> [TASK DESCRIPTION]: Transcribe every record exactly.

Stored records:
====
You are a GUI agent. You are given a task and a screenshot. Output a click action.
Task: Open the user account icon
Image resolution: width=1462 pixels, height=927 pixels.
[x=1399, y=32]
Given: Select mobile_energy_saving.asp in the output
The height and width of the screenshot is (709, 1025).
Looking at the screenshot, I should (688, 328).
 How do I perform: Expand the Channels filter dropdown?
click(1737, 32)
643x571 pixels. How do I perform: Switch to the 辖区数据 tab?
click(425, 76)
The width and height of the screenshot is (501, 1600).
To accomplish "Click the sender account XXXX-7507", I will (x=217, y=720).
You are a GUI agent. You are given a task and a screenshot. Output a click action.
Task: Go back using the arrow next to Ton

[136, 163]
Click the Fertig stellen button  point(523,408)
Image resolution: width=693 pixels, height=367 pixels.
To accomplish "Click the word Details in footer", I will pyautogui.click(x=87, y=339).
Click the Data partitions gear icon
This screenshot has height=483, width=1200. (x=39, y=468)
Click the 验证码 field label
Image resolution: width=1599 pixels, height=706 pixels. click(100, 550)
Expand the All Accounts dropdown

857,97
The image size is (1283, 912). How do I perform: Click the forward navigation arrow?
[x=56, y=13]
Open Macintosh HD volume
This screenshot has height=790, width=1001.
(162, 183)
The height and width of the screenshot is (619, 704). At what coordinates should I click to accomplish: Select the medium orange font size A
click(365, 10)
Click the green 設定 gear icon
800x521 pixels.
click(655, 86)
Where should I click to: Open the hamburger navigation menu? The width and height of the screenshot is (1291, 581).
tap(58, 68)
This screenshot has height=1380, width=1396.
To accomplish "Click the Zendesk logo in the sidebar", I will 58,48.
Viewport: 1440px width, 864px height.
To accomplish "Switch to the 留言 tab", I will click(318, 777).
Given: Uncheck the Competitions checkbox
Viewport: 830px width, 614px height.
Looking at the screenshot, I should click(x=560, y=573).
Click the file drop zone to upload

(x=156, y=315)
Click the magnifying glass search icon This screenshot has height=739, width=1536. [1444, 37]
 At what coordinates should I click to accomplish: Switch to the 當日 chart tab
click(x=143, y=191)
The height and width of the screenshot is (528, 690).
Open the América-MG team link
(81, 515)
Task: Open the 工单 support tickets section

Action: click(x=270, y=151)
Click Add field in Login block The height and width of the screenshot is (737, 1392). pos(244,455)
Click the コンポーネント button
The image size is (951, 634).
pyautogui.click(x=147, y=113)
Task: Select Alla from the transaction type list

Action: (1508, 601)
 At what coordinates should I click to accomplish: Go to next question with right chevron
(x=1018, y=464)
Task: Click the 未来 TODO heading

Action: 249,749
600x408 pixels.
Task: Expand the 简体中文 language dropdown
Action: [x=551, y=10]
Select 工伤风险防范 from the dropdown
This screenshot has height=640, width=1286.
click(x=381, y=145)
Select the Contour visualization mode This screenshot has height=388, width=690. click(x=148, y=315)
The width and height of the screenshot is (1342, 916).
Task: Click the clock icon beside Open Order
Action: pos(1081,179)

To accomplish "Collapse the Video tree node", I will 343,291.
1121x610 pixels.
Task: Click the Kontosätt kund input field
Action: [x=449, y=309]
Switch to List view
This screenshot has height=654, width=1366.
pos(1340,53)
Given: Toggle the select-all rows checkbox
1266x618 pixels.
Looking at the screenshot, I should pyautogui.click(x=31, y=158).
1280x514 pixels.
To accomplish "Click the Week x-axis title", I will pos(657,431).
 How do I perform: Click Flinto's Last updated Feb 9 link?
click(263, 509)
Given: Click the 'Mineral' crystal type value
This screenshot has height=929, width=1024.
====
> [ANSWER TO THE PROBLEM]:
You are a GUI agent. You are given a task and a screenshot. Output a click action.
Task: Open the user account icon
Image resolution: width=1462 pixels, height=927 pixels.
[x=1399, y=32]
Given: Select mobile_energy_saving.asp in the output
The height and width of the screenshot is (709, 1025).
Looking at the screenshot, I should (688, 328).
 How do I perform: Expand the Channels filter dropdown?
click(1737, 32)
643x571 pixels. How do I perform: Switch to the 辖区数据 tab?
click(425, 76)
The width and height of the screenshot is (501, 1600).
To accomplish "Click the sender account XXXX-7507", I will (x=217, y=720).
You are a GUI agent. You are given a task and a screenshot. Output a click action.
Task: Go back using the arrow next to Ton

[136, 163]
Click the Fertig stellen button  point(523,408)
Image resolution: width=693 pixels, height=367 pixels.
To accomplish "Click the word Details in footer", I will pyautogui.click(x=87, y=339).
Click the Data partitions gear icon
This screenshot has height=483, width=1200. (x=39, y=468)
Click the 验证码 field label
Image resolution: width=1599 pixels, height=706 pixels. click(100, 550)
Expand the All Accounts dropdown

857,97
The image size is (1283, 912). How do I perform: Click the forward navigation arrow?
[x=56, y=13]
Open Macintosh HD volume
This screenshot has height=790, width=1001.
(162, 183)
The height and width of the screenshot is (619, 704). At what coordinates should I click to accomplish: Select the medium orange font size A
click(365, 10)
Click the green 設定 gear icon
800x521 pixels.
click(655, 86)
Where should I click to: Open the hamburger navigation menu? The width and height of the screenshot is (1291, 581).
tap(58, 68)
This screenshot has height=1380, width=1396.
To accomplish "Click the Zendesk logo in the sidebar", I will 58,48.
Viewport: 1440px width, 864px height.
To accomplish "Switch to the 留言 tab", I will click(318, 777).
Given: Uncheck the Competitions checkbox
Viewport: 830px width, 614px height.
Looking at the screenshot, I should click(x=560, y=573).
Click the file drop zone to upload

(x=156, y=315)
Click the magnifying glass search icon This screenshot has height=739, width=1536. [1444, 37]
 At what coordinates should I click to accomplish: Switch to the 當日 chart tab
click(x=143, y=191)
The height and width of the screenshot is (528, 690).
Open the América-MG team link
(81, 515)
Task: Open the 工单 support tickets section

Action: click(x=270, y=151)
Click Add field in Login block The height and width of the screenshot is (737, 1392). pos(244,455)
Click the コンポーネント button
The image size is (951, 634).
pyautogui.click(x=147, y=113)
Task: Select Alla from the transaction type list

Action: (1508, 601)
 At what coordinates should I click to accomplish: Go to next question with right chevron
(x=1018, y=464)
Task: Click the 未来 TODO heading

Action: 249,749
600x408 pixels.
Task: Expand the 简体中文 language dropdown
Action: [x=551, y=10]
Select 工伤风险防范 from the dropdown
This screenshot has height=640, width=1286.
click(x=381, y=145)
Select the Contour visualization mode This screenshot has height=388, width=690. click(x=148, y=315)
The width and height of the screenshot is (1342, 916).
Task: Click the clock icon beside Open Order
Action: pos(1081,179)

To accomplish "Collapse the Video tree node", I will 343,291.
1121x610 pixels.
Task: Click the Kontosätt kund input field
Action: [x=449, y=309]
Switch to List view
This screenshot has height=654, width=1366.
pos(1340,53)
Given: Toggle the select-all rows checkbox
1266x618 pixels.
Looking at the screenshot, I should pyautogui.click(x=31, y=158).
1280x514 pixels.
To accomplish "Click the Week x-axis title", I will pos(657,431).
 How do I perform: Click Flinto's Last updated Feb 9 link?
click(263, 509)
Given: Click the 'Mineral' crystal type value
This screenshot has height=929, width=1024.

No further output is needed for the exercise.